#### Your task
Among the entries below, one line contains "You are a GUI agent. The screenshot is 1241×2576." and another contains "Datos de empresas". Transcribe those two lines and every line between them, exactly.

#### Data for this task
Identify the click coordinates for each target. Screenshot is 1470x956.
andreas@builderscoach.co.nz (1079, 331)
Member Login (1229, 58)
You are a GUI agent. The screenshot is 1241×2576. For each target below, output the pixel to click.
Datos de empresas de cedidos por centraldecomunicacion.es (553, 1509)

--

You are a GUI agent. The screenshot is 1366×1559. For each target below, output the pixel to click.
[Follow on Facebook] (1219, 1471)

#### Finished exercise
You are a GUI agent. The screenshot is 1241×2576. For each target below, output the pixel to click.
Datos de empresas de cedidos por centraldecomunicacion.es (553, 1509)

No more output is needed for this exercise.